§ DIRECTIONS FOR THIS TASK
Apart from the pictures, every record here must be copied word for word.

§ DATA FOR ANALYSIS
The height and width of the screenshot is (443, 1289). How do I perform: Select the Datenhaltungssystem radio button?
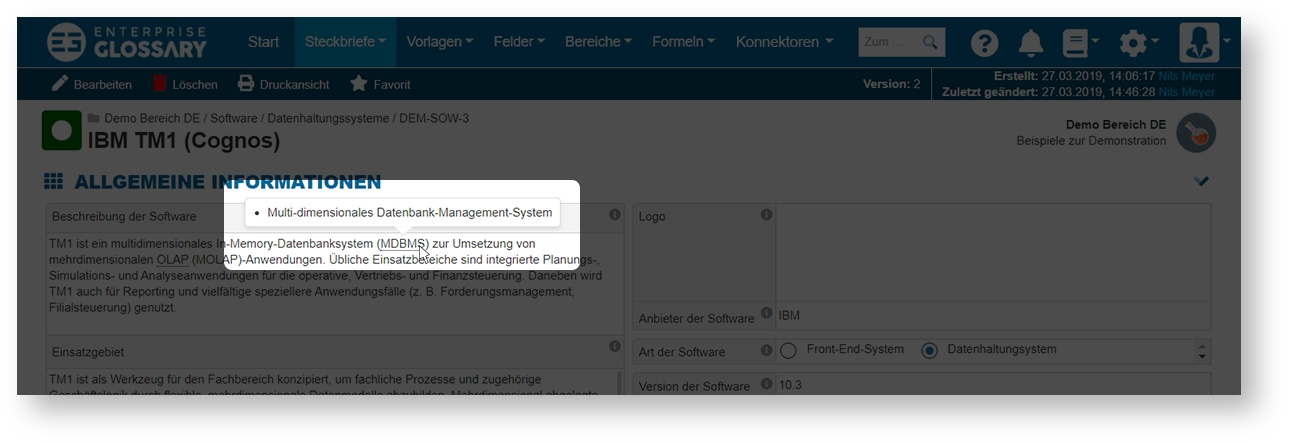tap(929, 351)
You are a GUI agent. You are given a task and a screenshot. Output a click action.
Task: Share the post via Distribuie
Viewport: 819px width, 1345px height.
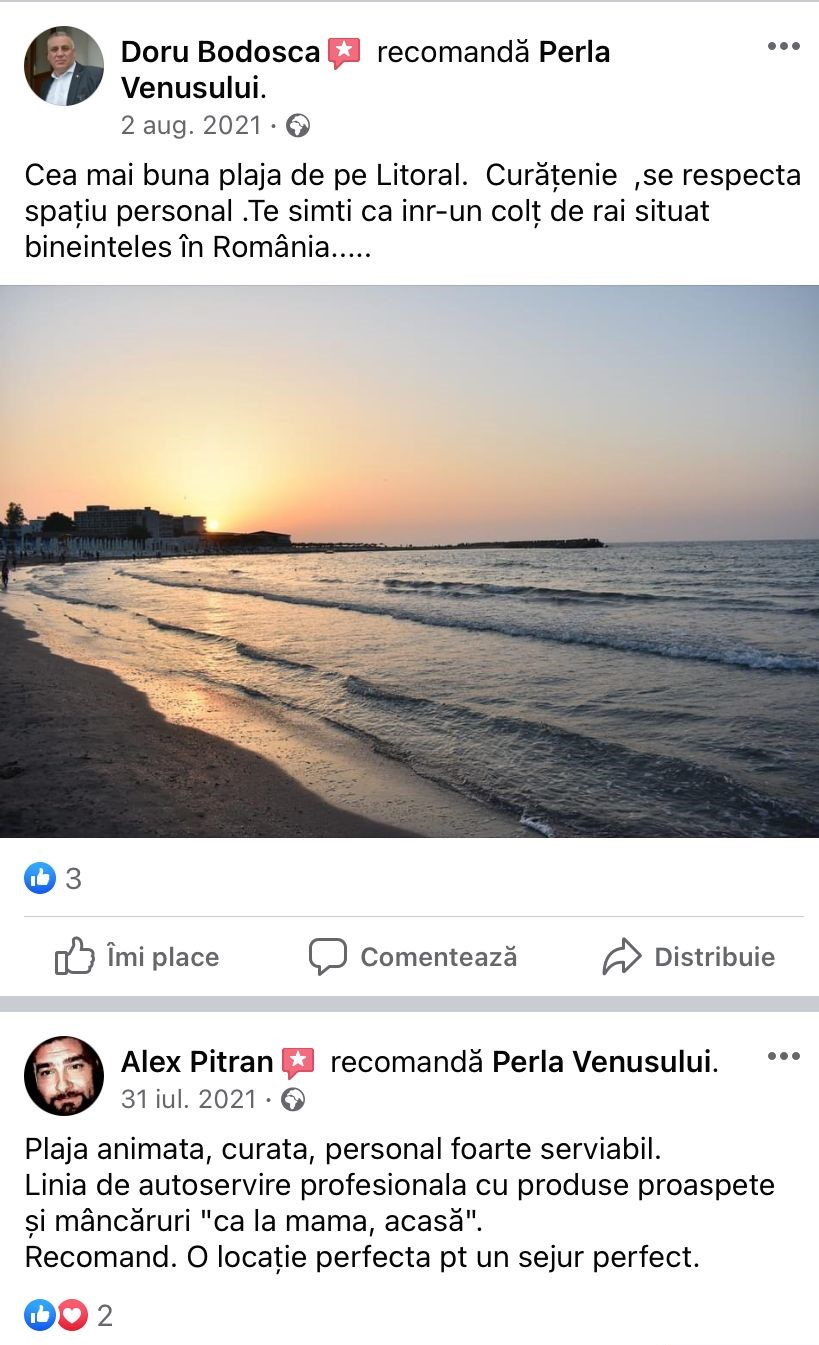click(x=689, y=957)
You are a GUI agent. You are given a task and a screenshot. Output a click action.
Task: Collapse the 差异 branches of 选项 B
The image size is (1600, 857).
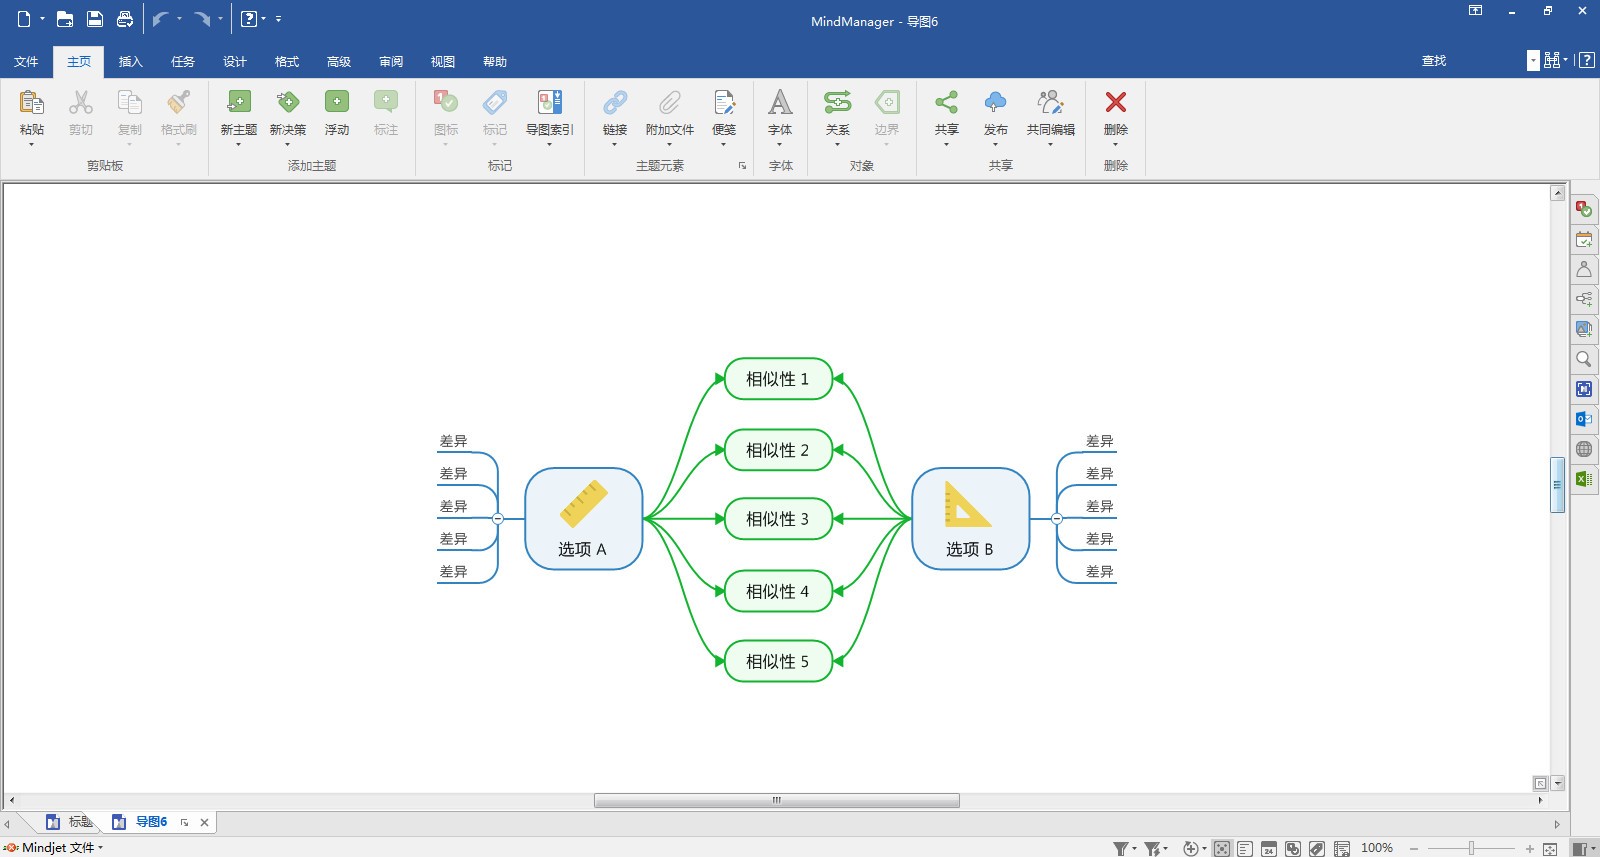point(1057,519)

§ SOLUTION TO THIS EXERCISE
The height and width of the screenshot is (443, 1289). How do I perform: Select the Datenhaltungssystem radio button?
tap(929, 351)
You are a GUI agent. You are given a task and a screenshot. Output a click action.
Task: Share the post via Distribuie
Viewport: 819px width, 1345px height.
click(x=689, y=957)
You are a GUI agent. You are given a task and a screenshot. Output a click action.
Task: Collapse the 差异 branches of 选项 B
The image size is (1600, 857).
point(1057,519)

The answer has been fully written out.